İslam toplumunun yaşadığı ve hâkim olduğu yerler için klasik ve meşhur
değerlendirmeye göre "dârulislâm", müslümanların idâre ve hâkimiyetleri altında
olmayan yerler ise "dârulharp" kabul edilir. Eğer bir kimse, yaşadığı ülkede
dinî inanç, dinini koruma ve dinini yaşama hürriyetini kaybetmişse, gücü
yetiyorsa cihad ederek bu temel haklarını yerli veya yabancı işgalcilerden geri
alması veya gücü yetmiyorsa, bunları koruyup dinini yaşayabileceği yere hicret
etmesi gerekir. Cihad ve Hicret'in Kur'an'da ve Sünnette çok büyük önemi vardır.

Ayrıca, içinde Kâbe'nin
bulunmasından dolayı müslüman açısından dünyanın en kutsal yeri sayılmaya müsâit
olan bir vatanda, Hak Dinin yaşanamadığı için oradan hicret eden Rasûlüllah ve
ashâbının, aynı zamanda gerçek vatanları olan Mekke'deki yönetime karşı inanç
savaşı yaptıkları unutulmamalıdır. Şu âyet; vatan, cihad ve hicret kavramları
açısından değerlendirilmelidir:
?Nefislerine yazık eden
kimselere, canlarını alırken melekler: 'Dünyada ne işte idiniz?' derler. Bunlar;
'biz yeryüzünde güçsüz bırakılmış çaresiz kimseler idik' diye cevap verirler.
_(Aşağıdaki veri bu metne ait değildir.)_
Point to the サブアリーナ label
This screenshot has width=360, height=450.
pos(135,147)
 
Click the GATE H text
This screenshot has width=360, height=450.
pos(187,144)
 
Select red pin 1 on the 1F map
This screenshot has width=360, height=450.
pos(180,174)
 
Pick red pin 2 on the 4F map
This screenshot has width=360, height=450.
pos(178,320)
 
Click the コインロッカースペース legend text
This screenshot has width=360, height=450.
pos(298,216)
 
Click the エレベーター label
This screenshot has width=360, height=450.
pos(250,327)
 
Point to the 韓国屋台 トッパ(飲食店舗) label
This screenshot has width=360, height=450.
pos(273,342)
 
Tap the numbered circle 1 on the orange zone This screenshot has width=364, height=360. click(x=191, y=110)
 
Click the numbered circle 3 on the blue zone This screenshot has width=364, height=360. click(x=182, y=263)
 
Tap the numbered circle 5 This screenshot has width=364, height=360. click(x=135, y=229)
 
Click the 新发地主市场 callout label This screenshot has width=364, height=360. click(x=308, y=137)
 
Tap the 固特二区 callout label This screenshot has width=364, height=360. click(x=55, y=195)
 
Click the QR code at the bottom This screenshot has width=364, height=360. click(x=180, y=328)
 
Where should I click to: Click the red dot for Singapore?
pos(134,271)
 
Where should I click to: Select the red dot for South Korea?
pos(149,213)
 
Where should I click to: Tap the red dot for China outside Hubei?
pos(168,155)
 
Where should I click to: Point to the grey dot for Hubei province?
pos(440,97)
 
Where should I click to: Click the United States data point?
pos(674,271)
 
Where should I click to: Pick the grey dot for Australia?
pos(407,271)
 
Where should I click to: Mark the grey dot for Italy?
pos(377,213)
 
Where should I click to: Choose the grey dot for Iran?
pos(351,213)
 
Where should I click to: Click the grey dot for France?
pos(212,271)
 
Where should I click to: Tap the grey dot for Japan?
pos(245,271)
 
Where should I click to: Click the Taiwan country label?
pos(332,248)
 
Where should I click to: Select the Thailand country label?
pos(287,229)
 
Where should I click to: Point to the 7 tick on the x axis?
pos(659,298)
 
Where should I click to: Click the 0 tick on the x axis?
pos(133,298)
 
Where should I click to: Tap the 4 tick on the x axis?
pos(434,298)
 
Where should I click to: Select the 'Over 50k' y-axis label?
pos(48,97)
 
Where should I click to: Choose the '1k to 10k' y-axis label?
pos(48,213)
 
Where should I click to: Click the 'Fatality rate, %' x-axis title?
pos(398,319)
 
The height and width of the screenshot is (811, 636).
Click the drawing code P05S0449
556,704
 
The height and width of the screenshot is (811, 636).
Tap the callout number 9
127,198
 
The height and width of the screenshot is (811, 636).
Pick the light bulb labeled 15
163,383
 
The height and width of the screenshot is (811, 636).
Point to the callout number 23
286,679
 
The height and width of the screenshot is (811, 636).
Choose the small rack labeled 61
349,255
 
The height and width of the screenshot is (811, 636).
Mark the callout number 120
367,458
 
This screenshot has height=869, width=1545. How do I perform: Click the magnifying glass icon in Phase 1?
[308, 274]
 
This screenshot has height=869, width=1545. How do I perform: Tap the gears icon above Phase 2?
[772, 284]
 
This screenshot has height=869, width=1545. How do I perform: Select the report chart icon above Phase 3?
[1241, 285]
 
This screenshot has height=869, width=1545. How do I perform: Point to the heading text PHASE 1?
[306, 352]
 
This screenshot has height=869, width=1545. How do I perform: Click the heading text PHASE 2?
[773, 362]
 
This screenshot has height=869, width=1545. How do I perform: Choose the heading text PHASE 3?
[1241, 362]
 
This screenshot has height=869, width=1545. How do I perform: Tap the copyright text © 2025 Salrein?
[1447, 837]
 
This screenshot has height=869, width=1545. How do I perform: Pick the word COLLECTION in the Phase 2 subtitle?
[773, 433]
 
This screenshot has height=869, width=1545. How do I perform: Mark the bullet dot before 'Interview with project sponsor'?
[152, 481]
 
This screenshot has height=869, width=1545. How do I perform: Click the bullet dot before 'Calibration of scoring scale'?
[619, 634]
Melekler: 'Allah'ın yeri geniş değil miydi? Hicret etseydiniz ya!' derler. İşte
onların barınağı cehennemdir; orası ne kötü bir gidiş yeridir." (4/Nisâ,
97).
Medine için, oradaki hurmaları
için savaşan kimsenin mücâdelesinin Allah için olmadığı, ancak Allah yolunda
savaşanların cennetle müjdelenen şehitler olabileceğini Rasülullah'ın
hadislerinden öğreniyoruz.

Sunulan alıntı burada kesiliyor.